(Word and element location lines)
★ ★ ★ ★ ★ ★ ★

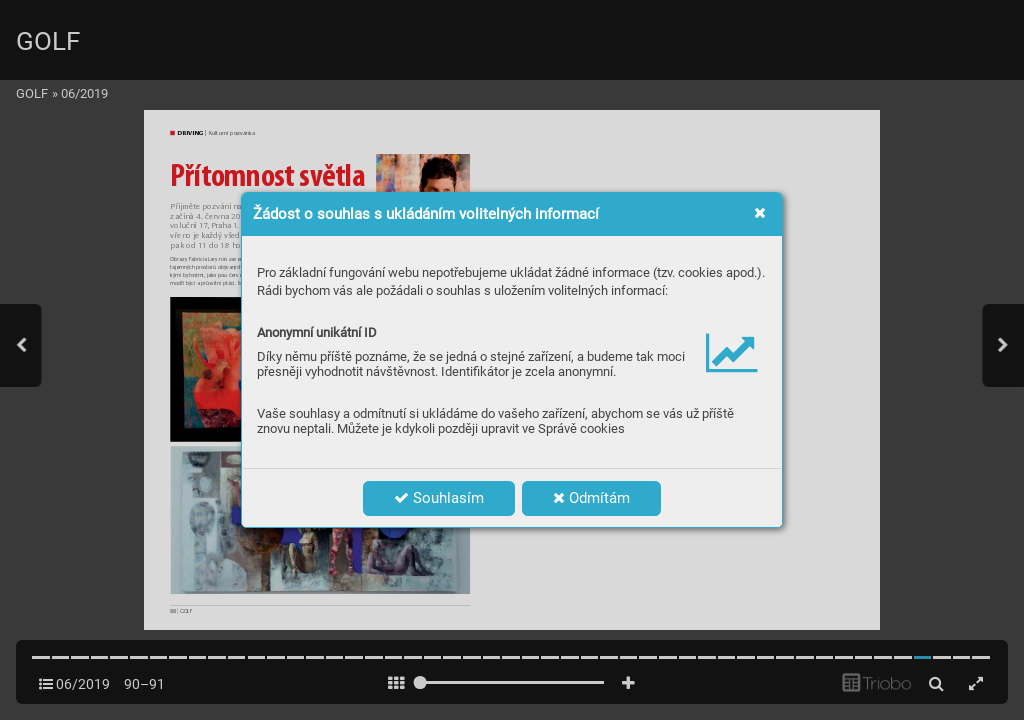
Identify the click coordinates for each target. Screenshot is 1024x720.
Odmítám (591, 498)
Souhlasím (439, 498)
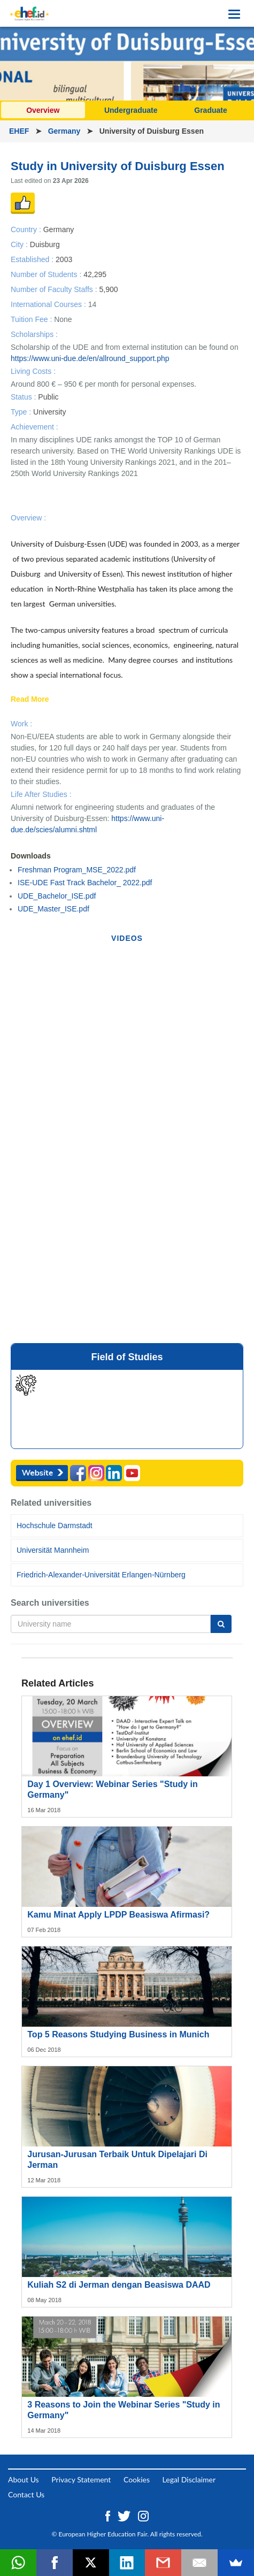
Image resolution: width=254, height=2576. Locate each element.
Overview (42, 110)
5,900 (108, 289)
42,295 (94, 274)
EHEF (20, 131)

★ ★ ★ ★ ★ ★ ★

_Problem to work on_
Rewrite the lines from the one containing "Souhlasím (439, 498)" through the last line, changing "Locate" to "Find" and leaving everything else as it is. Omit the pictures from your answer.

_Finished exercise_
Souhlasím (439, 498)
Image resolution: width=254, height=2576. Find each element.
Overview (42, 110)
5,900 (108, 289)
42,295 (94, 274)
EHEF (20, 131)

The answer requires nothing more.